### Data listing:
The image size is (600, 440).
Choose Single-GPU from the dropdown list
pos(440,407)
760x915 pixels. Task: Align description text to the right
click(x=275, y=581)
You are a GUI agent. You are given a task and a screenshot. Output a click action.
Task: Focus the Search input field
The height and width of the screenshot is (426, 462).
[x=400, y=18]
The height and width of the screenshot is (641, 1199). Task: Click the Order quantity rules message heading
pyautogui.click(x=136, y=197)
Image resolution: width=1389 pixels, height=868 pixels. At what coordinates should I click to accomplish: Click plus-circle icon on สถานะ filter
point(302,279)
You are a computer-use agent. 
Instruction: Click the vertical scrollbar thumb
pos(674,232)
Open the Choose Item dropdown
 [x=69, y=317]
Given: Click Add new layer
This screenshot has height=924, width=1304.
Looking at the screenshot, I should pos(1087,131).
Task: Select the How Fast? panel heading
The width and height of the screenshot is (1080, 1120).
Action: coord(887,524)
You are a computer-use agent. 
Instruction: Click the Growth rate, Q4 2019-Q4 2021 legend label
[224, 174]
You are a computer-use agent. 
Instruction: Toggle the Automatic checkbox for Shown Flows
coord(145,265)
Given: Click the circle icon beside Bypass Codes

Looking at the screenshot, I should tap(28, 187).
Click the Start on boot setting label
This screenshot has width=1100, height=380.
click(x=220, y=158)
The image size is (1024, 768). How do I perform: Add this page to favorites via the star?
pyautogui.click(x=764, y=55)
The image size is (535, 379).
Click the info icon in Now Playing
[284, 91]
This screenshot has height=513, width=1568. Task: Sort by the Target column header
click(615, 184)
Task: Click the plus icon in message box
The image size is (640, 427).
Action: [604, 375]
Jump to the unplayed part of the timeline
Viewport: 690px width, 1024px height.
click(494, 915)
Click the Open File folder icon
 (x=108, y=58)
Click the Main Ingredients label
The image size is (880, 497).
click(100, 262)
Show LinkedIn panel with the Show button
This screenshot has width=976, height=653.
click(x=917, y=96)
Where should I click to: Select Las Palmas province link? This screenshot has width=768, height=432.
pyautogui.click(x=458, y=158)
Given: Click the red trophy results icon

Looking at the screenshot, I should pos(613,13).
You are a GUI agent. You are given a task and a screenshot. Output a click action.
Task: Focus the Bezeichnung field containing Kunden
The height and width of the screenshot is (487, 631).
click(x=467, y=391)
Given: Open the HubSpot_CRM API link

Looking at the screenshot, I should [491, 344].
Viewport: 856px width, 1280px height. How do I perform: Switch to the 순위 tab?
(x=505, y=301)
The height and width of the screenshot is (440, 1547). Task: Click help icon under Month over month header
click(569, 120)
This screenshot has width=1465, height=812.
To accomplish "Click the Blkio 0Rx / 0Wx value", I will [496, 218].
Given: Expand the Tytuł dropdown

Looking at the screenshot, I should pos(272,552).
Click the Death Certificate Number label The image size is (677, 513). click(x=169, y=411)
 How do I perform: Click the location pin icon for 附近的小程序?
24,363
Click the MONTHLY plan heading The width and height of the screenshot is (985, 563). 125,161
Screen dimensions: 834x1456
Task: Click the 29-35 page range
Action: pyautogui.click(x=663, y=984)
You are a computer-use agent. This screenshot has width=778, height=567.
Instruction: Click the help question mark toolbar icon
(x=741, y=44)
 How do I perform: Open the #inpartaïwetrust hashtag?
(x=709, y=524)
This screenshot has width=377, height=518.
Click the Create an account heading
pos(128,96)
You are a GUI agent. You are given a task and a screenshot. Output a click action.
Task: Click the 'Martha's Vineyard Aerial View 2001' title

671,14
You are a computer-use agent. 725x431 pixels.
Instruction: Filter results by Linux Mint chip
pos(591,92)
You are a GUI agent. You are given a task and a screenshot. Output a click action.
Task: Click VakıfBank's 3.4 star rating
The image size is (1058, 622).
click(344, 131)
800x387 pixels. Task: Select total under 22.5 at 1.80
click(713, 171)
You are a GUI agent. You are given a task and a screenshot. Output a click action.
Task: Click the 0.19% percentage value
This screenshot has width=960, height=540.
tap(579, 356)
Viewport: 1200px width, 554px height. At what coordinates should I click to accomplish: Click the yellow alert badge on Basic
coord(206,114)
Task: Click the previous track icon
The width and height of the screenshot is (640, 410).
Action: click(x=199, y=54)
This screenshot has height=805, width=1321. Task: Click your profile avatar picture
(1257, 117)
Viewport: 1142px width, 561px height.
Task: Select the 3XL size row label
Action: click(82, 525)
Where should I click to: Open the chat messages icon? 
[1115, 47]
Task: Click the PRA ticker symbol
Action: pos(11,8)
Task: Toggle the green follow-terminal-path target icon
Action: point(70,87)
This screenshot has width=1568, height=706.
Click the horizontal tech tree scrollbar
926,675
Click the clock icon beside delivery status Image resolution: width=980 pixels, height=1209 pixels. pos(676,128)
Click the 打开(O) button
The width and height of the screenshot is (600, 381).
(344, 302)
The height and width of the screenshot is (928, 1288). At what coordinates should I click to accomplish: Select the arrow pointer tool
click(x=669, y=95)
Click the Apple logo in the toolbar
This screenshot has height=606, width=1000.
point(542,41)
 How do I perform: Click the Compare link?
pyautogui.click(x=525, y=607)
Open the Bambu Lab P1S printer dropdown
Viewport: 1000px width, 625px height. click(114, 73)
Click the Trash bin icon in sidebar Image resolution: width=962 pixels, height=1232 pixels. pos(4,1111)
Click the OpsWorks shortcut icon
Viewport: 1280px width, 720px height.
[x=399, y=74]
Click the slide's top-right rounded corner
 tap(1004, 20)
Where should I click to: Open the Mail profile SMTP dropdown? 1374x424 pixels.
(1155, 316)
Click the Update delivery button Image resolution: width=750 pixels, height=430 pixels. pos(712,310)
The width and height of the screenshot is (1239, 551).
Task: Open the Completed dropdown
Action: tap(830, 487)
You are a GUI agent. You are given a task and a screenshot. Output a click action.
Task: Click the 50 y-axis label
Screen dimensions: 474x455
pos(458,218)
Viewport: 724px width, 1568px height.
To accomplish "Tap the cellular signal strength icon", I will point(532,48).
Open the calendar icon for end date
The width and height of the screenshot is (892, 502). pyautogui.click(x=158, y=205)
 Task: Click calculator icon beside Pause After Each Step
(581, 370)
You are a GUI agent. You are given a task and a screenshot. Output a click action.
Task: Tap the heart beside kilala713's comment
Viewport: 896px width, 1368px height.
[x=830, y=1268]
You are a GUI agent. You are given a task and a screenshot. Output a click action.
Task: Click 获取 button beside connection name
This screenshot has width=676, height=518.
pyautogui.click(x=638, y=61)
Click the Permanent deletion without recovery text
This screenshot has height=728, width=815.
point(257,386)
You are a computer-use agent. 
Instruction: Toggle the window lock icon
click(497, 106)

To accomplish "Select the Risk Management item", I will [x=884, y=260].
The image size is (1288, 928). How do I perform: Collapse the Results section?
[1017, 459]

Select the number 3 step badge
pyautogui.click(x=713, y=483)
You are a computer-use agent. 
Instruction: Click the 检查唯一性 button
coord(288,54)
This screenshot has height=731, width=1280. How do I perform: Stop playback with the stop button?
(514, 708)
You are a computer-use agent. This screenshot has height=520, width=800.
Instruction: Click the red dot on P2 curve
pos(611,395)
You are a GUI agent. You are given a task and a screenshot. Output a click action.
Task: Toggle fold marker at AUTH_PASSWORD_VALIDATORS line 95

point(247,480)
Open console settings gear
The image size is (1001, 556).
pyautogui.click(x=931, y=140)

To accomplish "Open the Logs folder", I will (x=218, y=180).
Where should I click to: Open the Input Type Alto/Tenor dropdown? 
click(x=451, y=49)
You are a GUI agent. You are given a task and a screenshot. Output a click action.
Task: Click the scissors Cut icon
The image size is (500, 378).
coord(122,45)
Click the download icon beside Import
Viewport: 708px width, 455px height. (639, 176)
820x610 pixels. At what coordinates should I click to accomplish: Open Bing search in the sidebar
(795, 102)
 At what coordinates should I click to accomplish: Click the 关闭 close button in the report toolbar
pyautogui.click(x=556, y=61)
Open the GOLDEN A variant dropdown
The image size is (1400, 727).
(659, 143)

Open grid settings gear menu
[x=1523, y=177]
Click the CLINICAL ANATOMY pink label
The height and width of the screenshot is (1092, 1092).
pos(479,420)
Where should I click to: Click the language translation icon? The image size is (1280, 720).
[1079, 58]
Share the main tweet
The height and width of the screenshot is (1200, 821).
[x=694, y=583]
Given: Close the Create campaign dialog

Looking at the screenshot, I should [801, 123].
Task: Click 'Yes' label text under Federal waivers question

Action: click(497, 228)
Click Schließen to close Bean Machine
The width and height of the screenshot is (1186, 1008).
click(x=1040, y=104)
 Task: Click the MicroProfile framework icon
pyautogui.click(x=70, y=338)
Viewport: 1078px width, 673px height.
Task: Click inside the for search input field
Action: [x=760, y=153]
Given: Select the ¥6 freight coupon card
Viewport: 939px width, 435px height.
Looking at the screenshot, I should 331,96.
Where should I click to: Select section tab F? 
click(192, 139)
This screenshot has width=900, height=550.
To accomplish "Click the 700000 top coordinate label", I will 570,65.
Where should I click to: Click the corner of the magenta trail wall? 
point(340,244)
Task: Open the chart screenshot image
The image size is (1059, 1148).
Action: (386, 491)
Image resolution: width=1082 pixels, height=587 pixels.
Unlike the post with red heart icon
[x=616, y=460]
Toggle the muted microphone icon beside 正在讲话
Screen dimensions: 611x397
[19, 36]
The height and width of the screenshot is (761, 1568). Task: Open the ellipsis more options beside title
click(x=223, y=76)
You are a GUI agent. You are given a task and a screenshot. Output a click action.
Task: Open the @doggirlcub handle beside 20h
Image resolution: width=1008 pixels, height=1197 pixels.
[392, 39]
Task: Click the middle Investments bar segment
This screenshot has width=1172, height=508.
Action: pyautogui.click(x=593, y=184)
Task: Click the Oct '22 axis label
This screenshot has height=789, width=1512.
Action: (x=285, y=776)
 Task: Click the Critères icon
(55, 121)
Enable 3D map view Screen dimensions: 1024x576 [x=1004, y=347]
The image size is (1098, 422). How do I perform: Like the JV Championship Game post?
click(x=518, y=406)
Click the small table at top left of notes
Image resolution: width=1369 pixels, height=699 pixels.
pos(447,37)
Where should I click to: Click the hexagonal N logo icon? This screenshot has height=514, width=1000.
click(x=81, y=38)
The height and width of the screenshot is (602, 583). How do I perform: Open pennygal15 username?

### What the task asks:
Lines from the entries that contain the string "value" are what must be copied.

### Reply to the task:
To accomplish "Click the Blkio 0Rx / 0Wx value", I will [496, 218].
Task: Click the 0.19% percentage value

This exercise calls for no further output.